In Count Volta’s words

“I received a shock in the head and some moments after… I began to hear a sound… It was a kind of crackling with shocks as if some paste or tenacious matter had been boiling.”

The cochlear implant (or “bionic ear”) that later evolved from these experiments – and from the earlier investigations of Giuseppe Veratti and Benjamin Wilson – has already empowered over 600,000 people around the globe to overcome their hearing challenges. And this is where science merges with the miraculous. Witnessing the reaction of someone turning on a cochlear implant for the first time would bring anyone to tears (try not to cry).

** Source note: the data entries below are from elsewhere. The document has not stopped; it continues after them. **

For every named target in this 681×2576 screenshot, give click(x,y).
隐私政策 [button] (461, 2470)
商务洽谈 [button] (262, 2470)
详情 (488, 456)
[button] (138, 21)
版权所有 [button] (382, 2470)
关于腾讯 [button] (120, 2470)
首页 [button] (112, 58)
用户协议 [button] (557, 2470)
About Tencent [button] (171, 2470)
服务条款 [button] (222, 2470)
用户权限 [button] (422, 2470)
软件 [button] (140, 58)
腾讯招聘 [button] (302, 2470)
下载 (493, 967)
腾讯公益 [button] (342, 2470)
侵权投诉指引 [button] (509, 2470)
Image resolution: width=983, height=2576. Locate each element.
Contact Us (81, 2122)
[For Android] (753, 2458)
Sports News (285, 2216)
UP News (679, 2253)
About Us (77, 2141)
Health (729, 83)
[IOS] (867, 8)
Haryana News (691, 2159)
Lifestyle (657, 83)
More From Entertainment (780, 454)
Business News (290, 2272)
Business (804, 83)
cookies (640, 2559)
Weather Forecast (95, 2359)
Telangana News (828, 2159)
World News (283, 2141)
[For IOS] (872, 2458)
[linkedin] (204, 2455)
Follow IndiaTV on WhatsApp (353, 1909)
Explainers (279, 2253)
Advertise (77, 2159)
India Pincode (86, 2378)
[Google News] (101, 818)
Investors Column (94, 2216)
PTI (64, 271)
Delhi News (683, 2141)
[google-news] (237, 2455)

But how do cochlear implants achieve this miracle? And, what’s in store for this technology in the years ahead? 

In the first part of this two-part series, we’ll look at the fascinating science behind cochlear implants and how they work. In the second part, we’ll investigate the tragedy of how expensive these devices are ($80,000 in the United States on average). Finally, we’ll explore some groundbreaking strategies and technologies that could make cochlear implants more affordable for people living in the developing world. 

So, without further ado, let’s dive in...

The Science of How the Ear Converts Sound Vibrations Into Electrical Impulses

To understand the science of how cochlear implants work, we need to understand how the human ear serves as an “interface” between two worlds: (1) The mechanical world of sound vibrations and (2) the electro-chemical world of the brain. We also need to understand what goes wrong in the ear to cause deafness, hearing impairment, and hearing loss.

Diagram of the Inner Ear: Sourced from Wikipedia

As an interface that converts mechanical sound vibrations into electrical impulses the brain can understand, the ear does its job through an electrochemical process. If you’re not familiar with this process, reading the following steps will blow your mind:

  1. Sound vibrations travel through the air: Sound waves are nothing more than a series of air molecules bouncing off each other. Coming from the source of the sound, these vibrations travel through the air like waves in a body of water. 

  2. Sound vibrations enter the ear: The bowl-shaped structure of the outer ear (auricle) captures the sound waves. Next, the vibrating air molecules enter the ear canal (external auditory canal) until they make contact with the eardrum (tympanic membrane).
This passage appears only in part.